Spicy Sausage Casserole

My parents live in France. And if there’s one thing I’ve learned it’s that the French make amazing sausages. They are just so meaty!

This has the downside of making them reasonably high in fat. BUT they are low in everything else – carbohydrates (because they rarely add any filler), preservatives and all sorts of rubbish you will often find in UK versions (especially supermarket ones). They’re also high on taste, which is fine by me.

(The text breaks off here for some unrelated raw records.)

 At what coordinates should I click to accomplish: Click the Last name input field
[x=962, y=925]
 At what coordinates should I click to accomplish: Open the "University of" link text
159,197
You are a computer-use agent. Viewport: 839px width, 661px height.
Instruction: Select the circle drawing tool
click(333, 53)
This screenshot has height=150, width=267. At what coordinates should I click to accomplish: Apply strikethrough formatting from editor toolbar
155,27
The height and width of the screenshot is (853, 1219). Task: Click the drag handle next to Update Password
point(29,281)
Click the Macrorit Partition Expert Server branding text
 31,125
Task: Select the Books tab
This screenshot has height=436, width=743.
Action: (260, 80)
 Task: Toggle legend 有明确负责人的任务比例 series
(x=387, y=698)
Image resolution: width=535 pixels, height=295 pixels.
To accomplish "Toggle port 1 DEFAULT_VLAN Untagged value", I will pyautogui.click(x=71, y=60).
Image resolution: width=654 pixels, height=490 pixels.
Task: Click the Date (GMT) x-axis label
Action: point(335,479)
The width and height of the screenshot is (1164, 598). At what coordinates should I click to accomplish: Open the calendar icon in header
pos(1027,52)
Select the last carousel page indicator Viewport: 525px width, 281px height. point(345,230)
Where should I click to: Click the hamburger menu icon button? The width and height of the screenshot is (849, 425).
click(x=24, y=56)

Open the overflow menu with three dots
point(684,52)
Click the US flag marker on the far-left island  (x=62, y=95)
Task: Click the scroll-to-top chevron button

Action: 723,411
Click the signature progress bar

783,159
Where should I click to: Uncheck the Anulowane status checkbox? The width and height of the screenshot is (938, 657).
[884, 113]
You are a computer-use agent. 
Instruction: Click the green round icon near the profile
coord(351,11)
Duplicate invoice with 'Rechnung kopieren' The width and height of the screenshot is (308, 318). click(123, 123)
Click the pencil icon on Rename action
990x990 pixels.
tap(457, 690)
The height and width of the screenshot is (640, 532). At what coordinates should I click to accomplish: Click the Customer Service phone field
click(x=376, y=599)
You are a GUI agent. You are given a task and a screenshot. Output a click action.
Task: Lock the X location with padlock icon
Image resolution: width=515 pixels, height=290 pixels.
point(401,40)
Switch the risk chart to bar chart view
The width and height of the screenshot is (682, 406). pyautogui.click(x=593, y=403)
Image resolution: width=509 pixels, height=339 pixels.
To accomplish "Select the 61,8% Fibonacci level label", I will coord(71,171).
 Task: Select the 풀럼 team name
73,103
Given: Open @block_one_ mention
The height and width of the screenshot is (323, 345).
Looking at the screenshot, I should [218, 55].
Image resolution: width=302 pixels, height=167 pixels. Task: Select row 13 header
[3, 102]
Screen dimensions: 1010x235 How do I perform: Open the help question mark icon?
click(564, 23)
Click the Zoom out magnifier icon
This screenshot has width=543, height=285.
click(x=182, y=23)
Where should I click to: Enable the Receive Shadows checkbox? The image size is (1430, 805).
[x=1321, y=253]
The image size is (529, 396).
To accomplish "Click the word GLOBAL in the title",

This is therefore one of my higher Syn meals. But in true Leia-style I have already found a lower Syn alternative too 🙂

Serves 4 – 7 Syns per portion (depending on brand of sausages used)

Ingredients

  • Frylight
  • 1 large onion, chopped
  • 3 garlic cloves, chopped
  • 400g Merguez Sausages, chopped into several pieces
  • 1 red pepper, chopped
  • 3 large carrots, sliced into diagonal rounds
  • 200ml water
  • 1 tin cannellini beans
  • 1 tin red kidney beans
  • 1 tin black beans
  • 1 tin chopped tomatoes
  • 1 tin passata
  • 2 tbsp smoked paprika
  • 1 tbsp oregano
  • 1 tsp dried chilli flakes
  • 1 tsp garlic granules

Method

  1. Spray a large wok or crockpot with Frylight and soften the onion and garlic
  2. Add the sausages, peppers and carrot and continue to fry off until the sausages are cooked
  3. Add the water and simmer on a low heat until this is absorbed by the carrots
  4. Add the beans, tomatoes, passata, herbs and spices and mix well
  5. Simmer for 20-30 minutes or until reduced to a thick casserole
  6. Serve with your choice of speed foods (pictured with butternut squash chips and babyleaf spinach)

Variation

Use 2 packs of Heck Paprika Chicken Sausages (20) to reduce the Syns to 2.5 per portion!